Mais estarrecedor é perceber que a matança – particularmente aquela protagonizada pelas polícias – é objeto de entusiasmadas manifestações de apoio de muita gente. Inclua-se aí parte dos mais pobres, que padecem sob a violência das facções em favelas e periferias e sob a truculência das polícias em suas frequentes incursões.
Governantes em pânico, por sua vez, redobram a aposta na violência para conter a violência: mais armamento, mais munição, mais viatura, mais policiais nas ruas para produzir mais cadáveres. Como se sabe, a fórmula não vem dando certo. O problema é que não se pensam alternativas ao populismo policialesco. Quem tenta fazê-lo é hostilizado, tachado de protetor de bandido.

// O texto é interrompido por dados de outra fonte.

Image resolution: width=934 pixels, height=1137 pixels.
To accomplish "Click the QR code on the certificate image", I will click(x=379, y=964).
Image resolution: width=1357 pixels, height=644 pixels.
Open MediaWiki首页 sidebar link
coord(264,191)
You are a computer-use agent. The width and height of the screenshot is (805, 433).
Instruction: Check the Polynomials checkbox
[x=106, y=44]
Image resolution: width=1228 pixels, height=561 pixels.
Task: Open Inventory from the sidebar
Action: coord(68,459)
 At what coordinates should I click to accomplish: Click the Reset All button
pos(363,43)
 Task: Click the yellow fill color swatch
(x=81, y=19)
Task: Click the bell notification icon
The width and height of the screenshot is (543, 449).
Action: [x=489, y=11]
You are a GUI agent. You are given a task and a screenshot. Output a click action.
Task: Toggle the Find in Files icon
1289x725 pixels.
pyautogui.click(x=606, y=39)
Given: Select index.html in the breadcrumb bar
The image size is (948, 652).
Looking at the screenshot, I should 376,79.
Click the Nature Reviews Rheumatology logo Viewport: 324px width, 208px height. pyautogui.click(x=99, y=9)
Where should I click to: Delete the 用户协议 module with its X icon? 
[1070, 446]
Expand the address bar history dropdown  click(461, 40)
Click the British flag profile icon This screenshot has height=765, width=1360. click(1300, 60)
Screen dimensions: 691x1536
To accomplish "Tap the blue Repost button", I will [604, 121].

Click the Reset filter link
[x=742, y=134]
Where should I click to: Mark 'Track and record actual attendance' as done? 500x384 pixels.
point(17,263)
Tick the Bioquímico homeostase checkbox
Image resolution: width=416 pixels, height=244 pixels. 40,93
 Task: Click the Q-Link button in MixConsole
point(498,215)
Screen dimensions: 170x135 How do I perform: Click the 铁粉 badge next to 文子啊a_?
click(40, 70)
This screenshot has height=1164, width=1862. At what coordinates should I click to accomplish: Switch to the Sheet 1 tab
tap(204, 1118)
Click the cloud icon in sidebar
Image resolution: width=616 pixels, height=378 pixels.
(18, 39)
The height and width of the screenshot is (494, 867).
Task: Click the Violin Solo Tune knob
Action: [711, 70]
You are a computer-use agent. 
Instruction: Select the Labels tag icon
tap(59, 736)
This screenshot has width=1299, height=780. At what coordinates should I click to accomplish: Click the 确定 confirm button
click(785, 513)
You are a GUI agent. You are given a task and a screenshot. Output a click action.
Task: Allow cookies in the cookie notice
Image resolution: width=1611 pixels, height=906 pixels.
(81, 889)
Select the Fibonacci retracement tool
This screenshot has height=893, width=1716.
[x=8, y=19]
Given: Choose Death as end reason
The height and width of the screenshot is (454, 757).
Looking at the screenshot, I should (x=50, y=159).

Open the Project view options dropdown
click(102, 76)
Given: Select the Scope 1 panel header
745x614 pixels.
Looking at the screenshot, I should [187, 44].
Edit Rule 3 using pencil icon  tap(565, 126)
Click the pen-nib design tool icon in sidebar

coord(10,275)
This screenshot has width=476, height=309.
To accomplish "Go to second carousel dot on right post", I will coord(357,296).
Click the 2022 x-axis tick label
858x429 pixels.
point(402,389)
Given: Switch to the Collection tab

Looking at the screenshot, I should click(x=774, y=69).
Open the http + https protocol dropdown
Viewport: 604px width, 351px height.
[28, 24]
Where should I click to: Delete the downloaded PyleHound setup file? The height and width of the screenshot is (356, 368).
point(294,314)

No noticiário, prevalece o viés do pânico, do terror, do medo, da guerra civil. “É preciso exterminar os criminosos”, berram alguns, histéricos. Não falta quem defenda decapitações e amputações de delinquentes, invocando leis de bárbaros países orientais ou da própria bíblia.
Ao largo de tudo isso, o crime se organiza e estende seus tentáculos, país afora, de maneira inédita. A infinidade de facções condensa-se, passando a orbitar em torno do Comando Vermelho (CV) e do Primeiro Comando da Capital (PCC). Porém, mais assustadoras que as facções são as milícias que silenciosamente ganham força e, aos poucos, vão convertendo o Brasil num Estado a serviço do crime.
Há quem teime em ignorar o cenário, fingir que não existe. A estratégia não vai adiantar. Caso não se pensem soluções sustentáveis e duradouras para conter a violência, ninguém escapará ileso. É bom ressaltar: ninguém.